#### REQUIREMENTS:
Reproduce every row from the line containing "Open the クチコミ 581件 tab" down to the line containing "pos(528,207)", switching "Bookmark" to "Save" and leaving all else unchanged. Omit the pictures.

#### AVAILABLE RECORDS:

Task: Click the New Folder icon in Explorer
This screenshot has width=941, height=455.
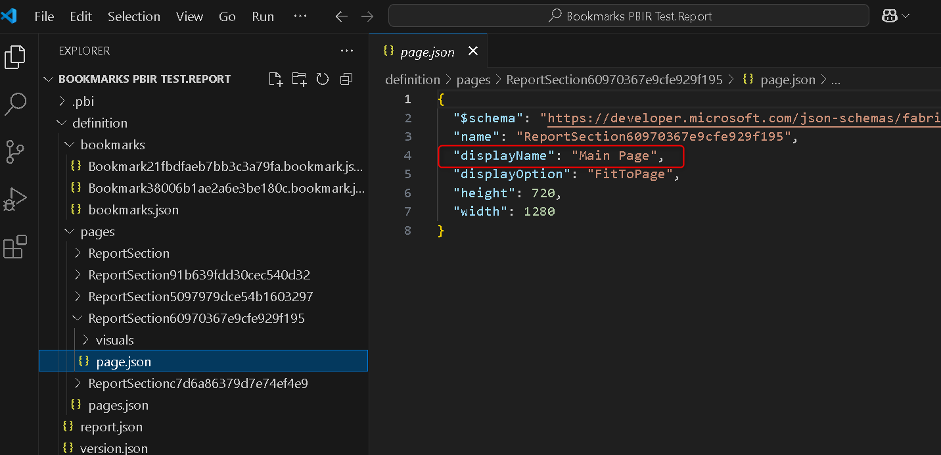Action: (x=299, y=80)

...

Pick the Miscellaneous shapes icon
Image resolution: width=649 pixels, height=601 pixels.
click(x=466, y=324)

--

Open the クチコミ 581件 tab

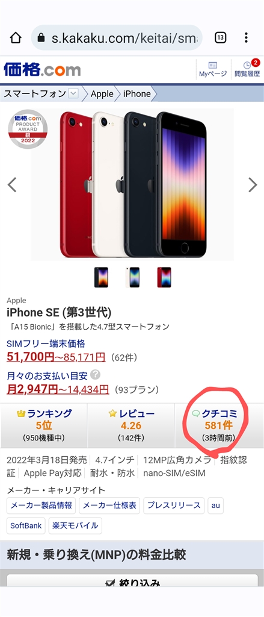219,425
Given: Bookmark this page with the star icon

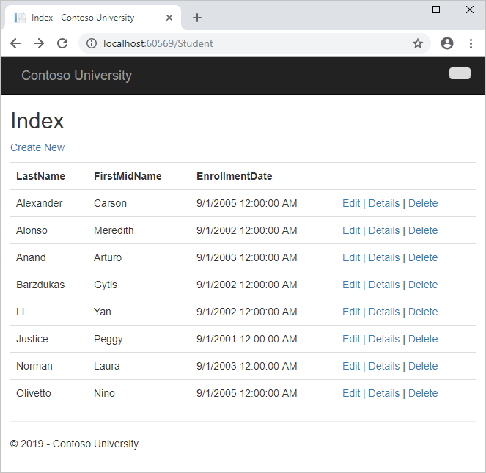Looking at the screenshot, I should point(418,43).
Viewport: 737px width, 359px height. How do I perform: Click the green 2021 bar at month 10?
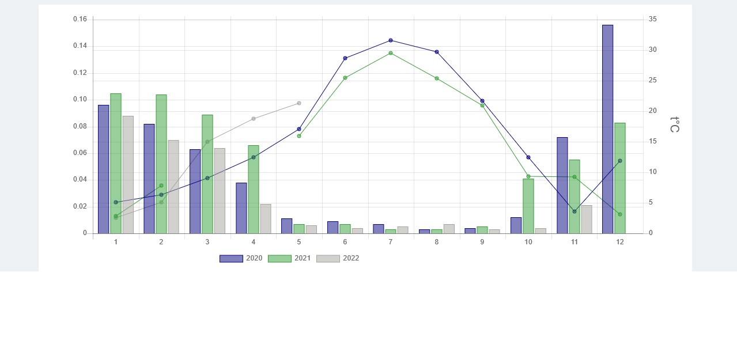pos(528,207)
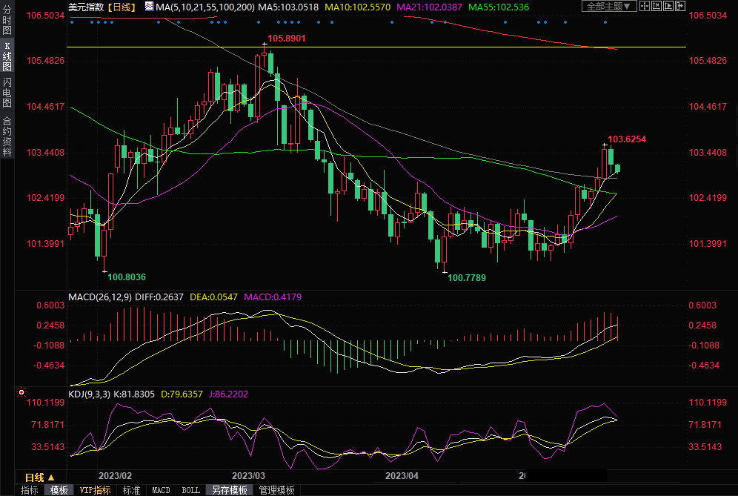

#### WRITTEN ANSWER:
Open the クチコミ 581件 tab

219,425
Given: Save this page with the star icon

Looking at the screenshot, I should point(418,43).
Viewport: 737px width, 359px height. How do I perform: Click the green 2021 bar at month 10?
pos(528,207)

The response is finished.